* [INSTRUCTION A] Copy the records exactly, from the line that contains "Henestrosa Canoán Circe (120, 137)" through the line that contains "About Us (64, 2532)".

* [EXTRACTED TEXT]
◇ ◇ ◇ ◇ ◇ ◇ ◇
Hate crime laws are rarely enforced when slurs, insults, invectives,
and ridicule are hurled at members in the majority group. For example,
in May 2006, a Belgium man filed a complaint with the police against
the Center for Equal Opportunities and Opposition to Racism because he
was offended by the agency’s use of the words “Dirty Heterosexual” in
its postcard distribution campaign. The agency director said that
stigmatizing or discriminating against majorities is “not real
discrimination” and dismissed the man’s objections with laugher
saying, “Discrimination is something that by definition affects
minorities.”
Hate crime laws establish a preferential justice system and create a
double standard in the legal system that fosters distrust, conflict,
and intolerance in a society. Such laws suggest that members of a
minority group deserve a higher level of justice than those of the
majority, which makes members of the minority group more important and
morally superior. In Austria, it’s not considered degrading to
Christians if Jesus is portrayed in homosexual acts with his apostles,
but it is degrading to Muslims if the historical fact that Muhammad
married a six-year old girl is mentioned.
◇ ◇ ◇ ◇ ◇ ◇ ◇
* [DATA PROVIDED]
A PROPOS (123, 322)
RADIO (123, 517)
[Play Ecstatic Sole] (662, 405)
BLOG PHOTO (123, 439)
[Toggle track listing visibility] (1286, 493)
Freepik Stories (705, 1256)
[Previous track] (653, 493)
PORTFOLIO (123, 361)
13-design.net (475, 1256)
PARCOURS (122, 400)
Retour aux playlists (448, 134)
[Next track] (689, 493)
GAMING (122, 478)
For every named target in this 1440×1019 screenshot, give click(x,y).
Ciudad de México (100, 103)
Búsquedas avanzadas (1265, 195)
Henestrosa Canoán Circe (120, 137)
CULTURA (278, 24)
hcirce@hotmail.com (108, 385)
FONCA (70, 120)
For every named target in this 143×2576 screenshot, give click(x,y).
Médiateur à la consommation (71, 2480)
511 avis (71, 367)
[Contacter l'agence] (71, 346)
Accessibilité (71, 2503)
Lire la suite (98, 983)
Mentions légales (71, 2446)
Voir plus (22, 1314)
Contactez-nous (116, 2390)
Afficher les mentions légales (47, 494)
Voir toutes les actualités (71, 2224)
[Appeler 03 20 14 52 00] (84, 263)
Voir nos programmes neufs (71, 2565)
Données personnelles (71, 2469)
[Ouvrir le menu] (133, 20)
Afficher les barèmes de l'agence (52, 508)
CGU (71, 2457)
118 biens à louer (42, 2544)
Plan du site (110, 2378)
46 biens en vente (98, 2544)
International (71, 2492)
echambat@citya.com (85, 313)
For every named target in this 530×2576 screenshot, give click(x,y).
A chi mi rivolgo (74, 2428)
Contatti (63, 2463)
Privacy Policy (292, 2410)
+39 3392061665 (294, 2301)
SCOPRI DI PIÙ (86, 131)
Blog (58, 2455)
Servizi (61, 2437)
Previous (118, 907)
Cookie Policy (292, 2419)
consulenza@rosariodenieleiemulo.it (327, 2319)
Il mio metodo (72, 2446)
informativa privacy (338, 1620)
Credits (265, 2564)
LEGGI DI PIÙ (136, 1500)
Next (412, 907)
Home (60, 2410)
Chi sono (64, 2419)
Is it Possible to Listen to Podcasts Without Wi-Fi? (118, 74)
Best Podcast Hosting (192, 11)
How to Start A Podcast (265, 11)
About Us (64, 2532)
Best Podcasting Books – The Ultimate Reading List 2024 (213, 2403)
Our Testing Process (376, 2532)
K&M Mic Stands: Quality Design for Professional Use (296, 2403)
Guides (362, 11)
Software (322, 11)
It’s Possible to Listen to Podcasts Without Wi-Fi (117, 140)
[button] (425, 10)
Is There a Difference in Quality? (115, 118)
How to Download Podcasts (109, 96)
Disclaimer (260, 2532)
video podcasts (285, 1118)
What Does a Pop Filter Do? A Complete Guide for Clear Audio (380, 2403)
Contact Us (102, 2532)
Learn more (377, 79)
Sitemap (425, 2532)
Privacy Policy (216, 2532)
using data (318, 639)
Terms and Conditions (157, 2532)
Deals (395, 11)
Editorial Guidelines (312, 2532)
◇ ◇ ◇ ◇ ◇ ◇ ◇
* [INSTRUCTION B] In the text on hate crime laws, repeat the stretch from "Hate crime laws establish" through "girl is mentioned." word for word.

* [COMPLETE RESPONSE A]
Henestrosa Canoán Circe (120, 137)
CULTURA (278, 24)
hcirce@hotmail.com (108, 385)
FONCA (70, 120)
For every named target in this 143×2576 screenshot, give click(x,y).
Médiateur à la consommation (71, 2480)
511 avis (71, 367)
[Contacter l'agence] (71, 346)
Accessibilité (71, 2503)
Lire la suite (98, 983)
Mentions légales (71, 2446)
Voir plus (22, 1314)
Contactez-nous (116, 2390)
Afficher les mentions légales (47, 494)
Voir toutes les actualités (71, 2224)
[Appeler 03 20 14 52 00] (84, 263)
Voir nos programmes neufs (71, 2565)
Données personnelles (71, 2469)
[Ouvrir le menu] (133, 20)
Afficher les barèmes de l'agence (52, 508)
CGU (71, 2457)
118 biens à louer (42, 2544)
Plan du site (110, 2378)
46 biens en vente (98, 2544)
International (71, 2492)
echambat@citya.com (85, 313)
For every named target in this 530×2576 screenshot, give click(x,y).
A chi mi rivolgo (74, 2428)
Contatti (63, 2463)
Privacy Policy (292, 2410)
+39 3392061665 (294, 2301)
SCOPRI DI PIÙ (86, 131)
Blog (58, 2455)
Servizi (61, 2437)
Previous (118, 907)
Cookie Policy (292, 2419)
consulenza@rosariodenieleiemulo.it (327, 2319)
Il mio metodo (72, 2446)
informativa privacy (338, 1620)
Credits (265, 2564)
LEGGI DI PIÙ (136, 1500)
Next (412, 907)
Home (60, 2410)
Chi sono (64, 2419)
Is it Possible to Listen to Podcasts Without Wi-Fi? (118, 74)
Best Podcast Hosting (192, 11)
How to Start A Podcast (265, 11)
About Us (64, 2532)

* [COMPLETE RESPONSE B]
Hate crime laws establish a preferential justice system and create a
double standard in the legal system that fosters distrust, conflict,
and intolerance in a society. Such laws suggest that members of a
minority group deserve a higher level of justice than those of the
majority, which makes members of the minority group more important and
morally superior. In Austria, it’s not considered degrading to
Christians if Jesus is portrayed in homosexual acts with his apostles,
but it is degrading to Muslims if the historical fact that Muhammad
married a six-year old girl is mentioned.